• _Extract provided_:
---------------
|Compiling for DSP chips firstname.lastname@example.org (1990-09-07)|
|Re: Compiling for DSP chips email@example.com (1990-09-11)|
|Re: Compiling for DSP chips firstname.lastname@example.org (1990-09-24)|
|Re: Compiling for DSP chips email@example.com (1990-09-26)|
|Re: Compiling for DSP chips seanf@sco.COM (Sean Fagan) (1990-09-30)|
|Re: Compiling for DSP chips firstname.lastname@example.org (1990-10-02)|
|From:||email@example.com (David Keppel)|
|Keywords:||C, optimize, DSP|
|Organization:||University of Washington, Computer Science, Seattle|
|References:||<9009071606.AA22759@m2.csc.ti.com> <1990Sep11.firstname.lastname@example.org> <email@example.com> <firstname.lastname@example.org> <email@example.com.COM>|
|Date:||2 Oct 90 01:40:00 GMT|
>firstname.lastname@example.org (David Keppel) writes:
>>[Tell gcc hard regs clobbered -> optimize around them.]
>>[If md knows about magic instructions can optimize over them,
>> even the compiler doesn't kow how to emit them.]
In article <email@example.com.COM> Sean Fagan <seanf@sco.COM> writes:
>[For example, `_inline_memcpy', `__inline_sin'.]
Gcc has the capability to do two things:
* Register allocation and code motion of `asm'-ed stuff. That's
what Sean described.
---------------
• _Data excerpts_:
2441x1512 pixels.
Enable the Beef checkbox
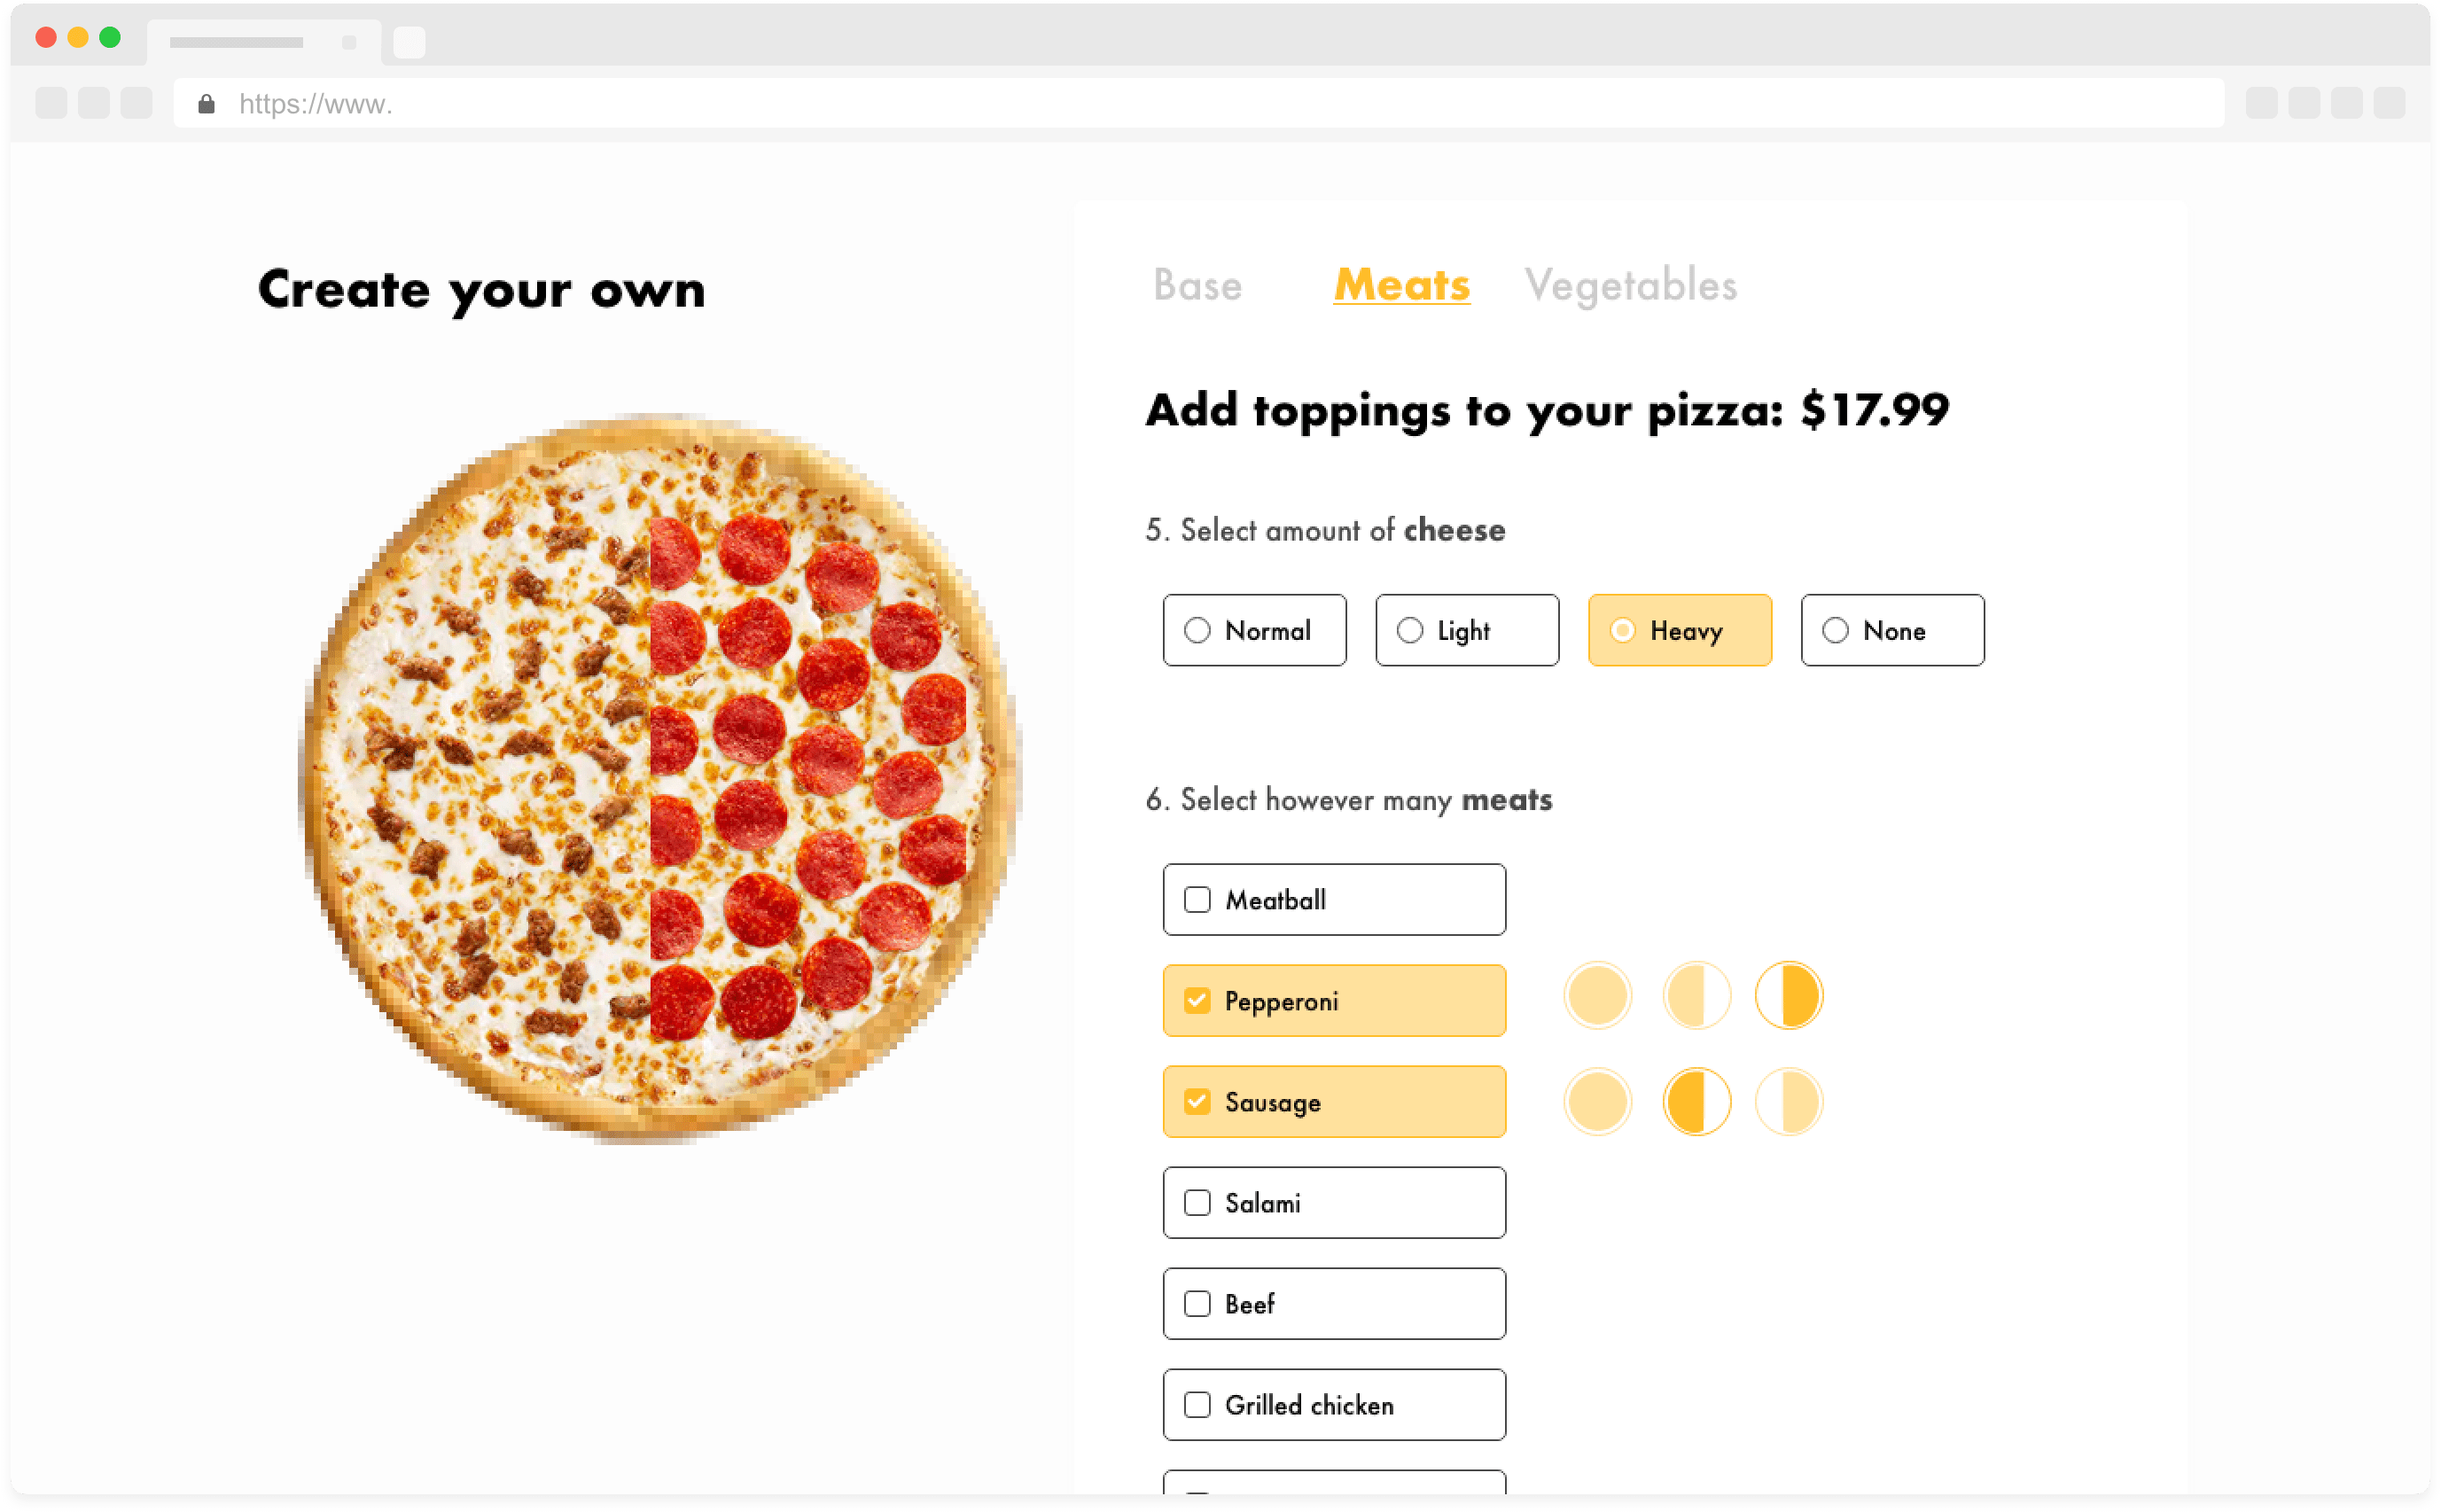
---------------
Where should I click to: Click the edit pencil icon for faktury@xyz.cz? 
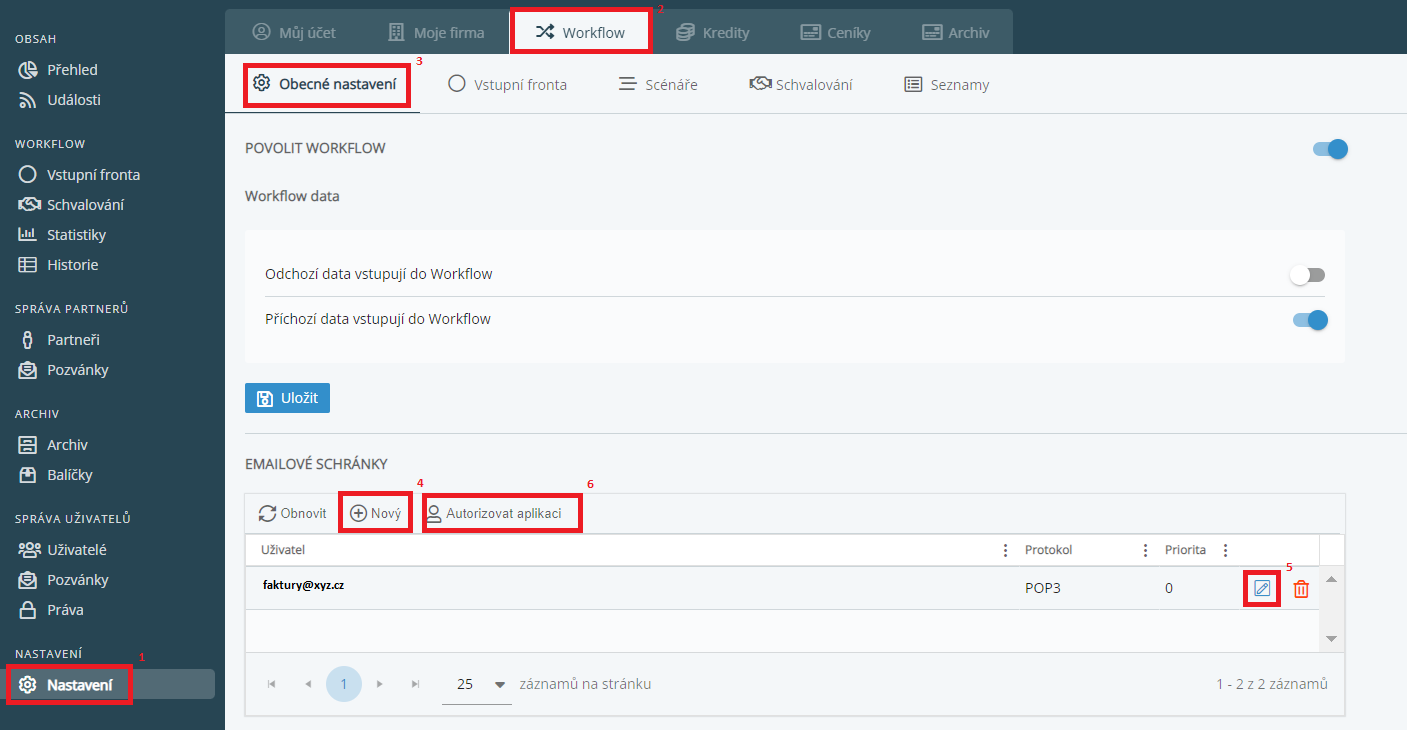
---------------
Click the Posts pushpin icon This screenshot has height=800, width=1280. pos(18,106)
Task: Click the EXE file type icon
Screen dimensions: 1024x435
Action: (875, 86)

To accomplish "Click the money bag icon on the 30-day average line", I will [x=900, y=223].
---------------
• _Short task 1_: List every posting date given in the thread index at the top of the Compiling for DSP chips thread.
• _Short task 2_: Write the next part of the Compiling for DSP chips thread, beginning right after "what Sean described."
The listing has no role in this work.

• _Task answer 1_:
1990-09-07
1990-09-11
1990-09-24
1990-09-26
1990-09-30
1990-10-02

• _Task answer 2_:
* Optimization of instructions that the compiler doesn't know
how to emit, provided the instructions are in the machine
I'm much fuzzier on the latter, but I think it works something
* The machine description contains information about how to
emit the "div" and "mod" instructions.
* The machine description contains a description of a peephole
optimization that says something like ``if there's a "div"
instruction next to a "rem" instruction, and they operate on
the same operands, then trash the "div" instruction and get
the results from the "rem" which computes "div" as a side-
* The compiler has no way of producing a "rem" instruction.
* The user defines an "asm" that emits a "rem" instruction.
* If the peephole matches, the optimization occurs, even tho'
the compiler never emitted the "rem".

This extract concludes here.